Nontsikelelo “Lolo” Veleko, born in 1977 in Cape Town, works in a more programmatic documentary format. Each of the five 8-inch-by-12-inch pigment prints from her 2004 “Beauty Is in the Eye of the Beholder” project presents one or two style-conscious young blacks in an outdoor setting showing off his or her clothes.
Simplicity is the strength of these images. “Nonkululeko” is an adolescent male posed in front of a brick wall wearing yellow, black, and red plaid pants; a tight shirt with a big, green paisley pattern; a red cap with earflaps; and huge red shades. “Thato J” stands in the street in his chrome-yellow pants and intricately designed green and red sweater. “Cindy and Nkuli” stand a bit self-consciously before a brick factory wall, one in a bright-orange dress and bright-red stockings, the other in a short canary-yellow dress and black stockings with a white pattern of witches flying on brooms. None of this is exactly native garb, but many of the colorful fabrics we associate with Africa were originally manufactured in Europe, so it is a question of each generation taking what it will.

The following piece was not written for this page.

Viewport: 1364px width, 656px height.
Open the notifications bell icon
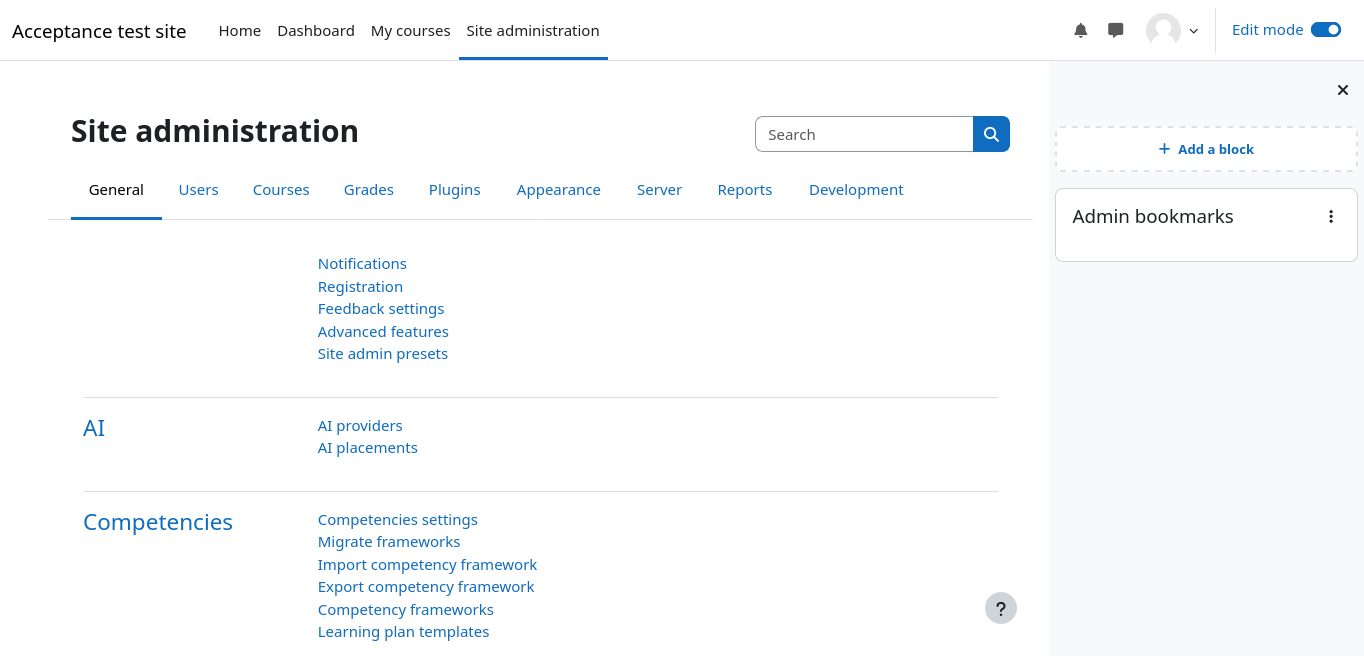click(x=1080, y=31)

The pitiless conflict in Algeria between its brutal socialist government and the brutal fundamentalist Muslim opposition is the background of the deeply humane black-and-white portraits by Omar D. (Daoud), born in 1951 in Annaba. Mr. Daoud trained as an ophthalmologist, and there is a special emphasis in his pictures on the subjects’ eyes. In one of the untitled pictures, a man has no eyes: The lids are drawn in over the sockets in a way that is painful to look at. An old man glowers derisively at the photographer with piercing eyes. An old woman in a white robe has her eyes shut tight as if she has seen all she wants to see. A young girl, an early teenager, is held by an old man and faces the camera with bright, inquiring eyes, trying not to be afraid.
Kay Hassan (born in 1956 in Johannesburg), on the other hand, uses contemporary artistic tropes to little effect. “Negatives 1-6” (2006) consists of three collages made with Polaroid backings gleaned from itinerant photographers who took the identity photographs used to enforce apartheid. These are not particularly attractive pastiches, and only the wall text connects them to apartheid – after all, similar Polaroid backings were generated when I had my picture taken for my senior-citizen MetroCard. “Negatives” (2006), four large chromogenic prints, are based on the Warholian premise that iteration redeems banality; I think not.

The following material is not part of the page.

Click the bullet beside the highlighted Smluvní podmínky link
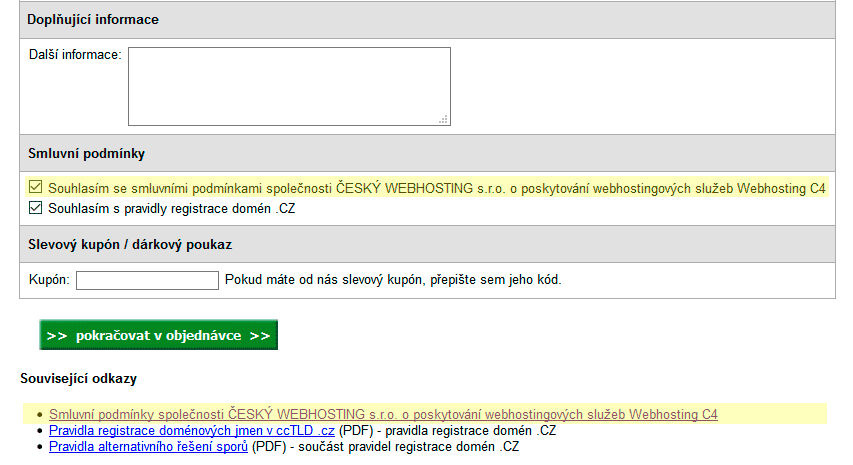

The kitschy blasphemy of the four large prints from Tracey Rose’s”Lucie’s Fur Version 1:1:1″ (2003-04) would be ho-hummed in Chelsea. Here Ms. Rose portrays Adam and Eve as young, homosexual Zulu men, and the Messiah is a black woman in leopard-print underwear on a floating carpet. Born in 1974 in Durban, Ms. Rose is technically proficient, but spiritually vapid. There are plenty enough criticisms to be made of Christianity, but I expect even Bishop Desmond Tutu would consider this artsy silliness not worthy of remark. Let her exhibit pictures treating Muhammad with the same contempt, and we’ll talk about her daring.
Works from Randa Shaath’s 2002-03 “Rooftops of Cairo” series were included in the “Nazar” exhibition, and it is a treat to see it again. Ms. Shaath was born in 1963 in Philadelphia, but she lives and works in Cairo; these blackand-white pictures are evidence of her immersion in the day-to-day getting-by of her fellow Cairenes. The photographs by Zohra Bensemra (b. 1968, Algeria), Ali Chraibi (b. 1965, Marrakech), and Moshekwa Langa (b. 1975, Bakenberg, South Africa) provide further glimpses of Africans grappling with this exogenous technology, mastering it for their own ends.
Until May 28 (1133 Sixth Avenue at 43rd Street, 212-857-0000).